Brigham and Women's Hospital

How would you summarize your study for a lay audience?

Our team has been investigating unusual mental and somatic experiences that occur in intensive meditative, spiritual and contemplative practice, such as:

  • The sense that the world is a dream or cartoon
  • An absorbing sense of unity with God
  • Ecstatic thrills running through the body
  • Unusually vivid perceptions
  • Out of body experiences
  • Perceptions of non-physical lights.

In a previous study, we found these experiences were surprisingly widespread in general populations, and that while they are usually followed by positive changes to wellbeing, sometimes they lead to clinically relevant suffering.

In this study, we applied epidemiological techniques to identify risk factors for the occurrence of these unusual experiences and subsequent suffering.

We found clear results that can help to predict when these phenomena might emerge in individuals, guide practitioners seeking to obtain or avoid these experiences, and enable clinicians to better differentiate between psychosis and events more often associated with contemplative or spiritual practice.

What methods or approach did you use?

We used an expert panel to develop a questionnaire that measured past occurrence of these events and subsequent suffering, as well as a variety of potential covariates including spiritual or contemplative practice histories, personal characteristics, and demographics.

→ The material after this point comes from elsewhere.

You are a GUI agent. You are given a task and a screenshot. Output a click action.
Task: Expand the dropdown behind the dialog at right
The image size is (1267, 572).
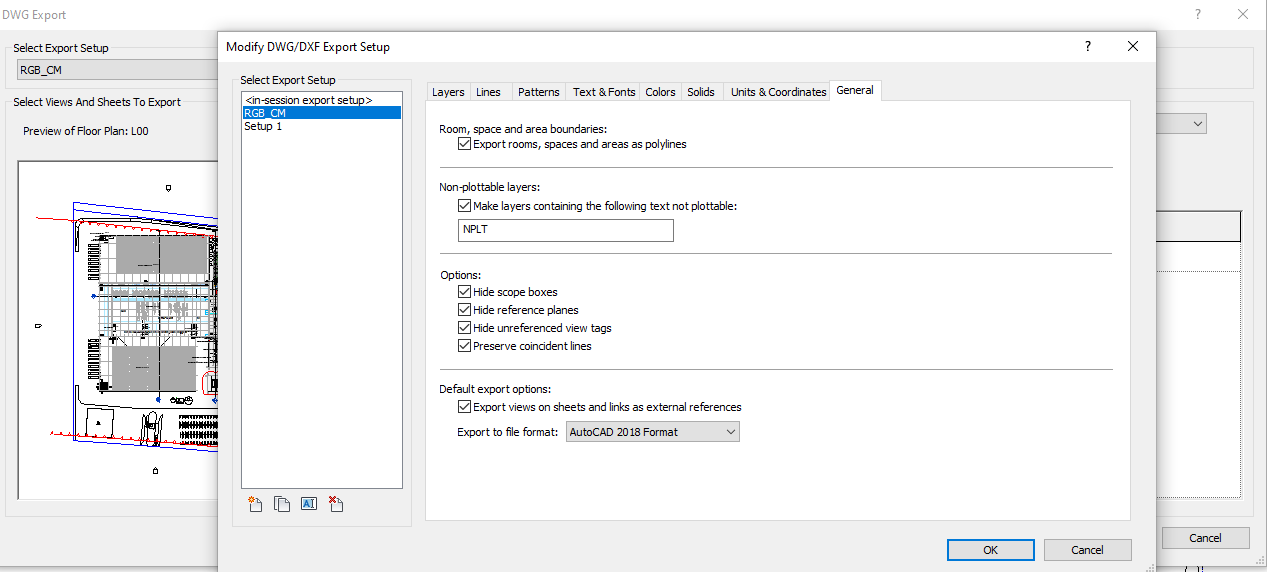[1197, 124]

We gathered data through three surveys of general populations across two countries (total study participants = 3133) and applied logistic regression to identify risk factors.

What did you find?

While unusual mental and somatic experiences are well known amongst contemplative and spiritual practitioners, they are usually reported by anecdote rather than formal measurement. They are understudied in the scientific literature and under-represented in both the DSM and clinician training.

In our study, we found very high increases in risk for these experiences associated with past psychedelic use, reality distorting practices (divine or occult practices, and contemplation of mysteries) and the total hours spent in spiritual or meditative practice outside retreats.

There were lesser but still considerable effects for other variables, including having had a traumatic or spiritually powerful childbirth experience and past diagnosis of mental illness.

For occurrence alone, but not for subsequent suffering, some traditional eastern meditative practices were risk factors while prayer was a protective factor.

What are the implications?

Clinicians can use these results to assist in the diagnosis; the presence or absence of relevant risk factors may help to distinguish between spiritual difficulties and psychosis, better guiding treatment response to patients.

For those promoting the use of psychedelics for contemplative practice or medical intervention, these results provide the first direct evidence of links to the potential for subsequent suffering. Psychedelic research protocols ought to take account of these longer-term risks to participants.

What are the next steps?

We hope our findings will contribute to the formation of the next set of DSM guidelines.

We are open to working with clinicians, as well as contemplative and spiritual teachers, to translate our results into practical guidelines for managing risk factors, diagnosing associated suffering, and treatment of symptoms.

We will also extend our work to investigate the risk factors for positive changes to wellbeing, as these are the more commonly reported aftereffects of unusual mental and somatic experiences.

As the research has been conducted on cross-sectional data, it would be useful to undertake longitudinal studies to better investigate causal links between the factors and outcomes that we have studied.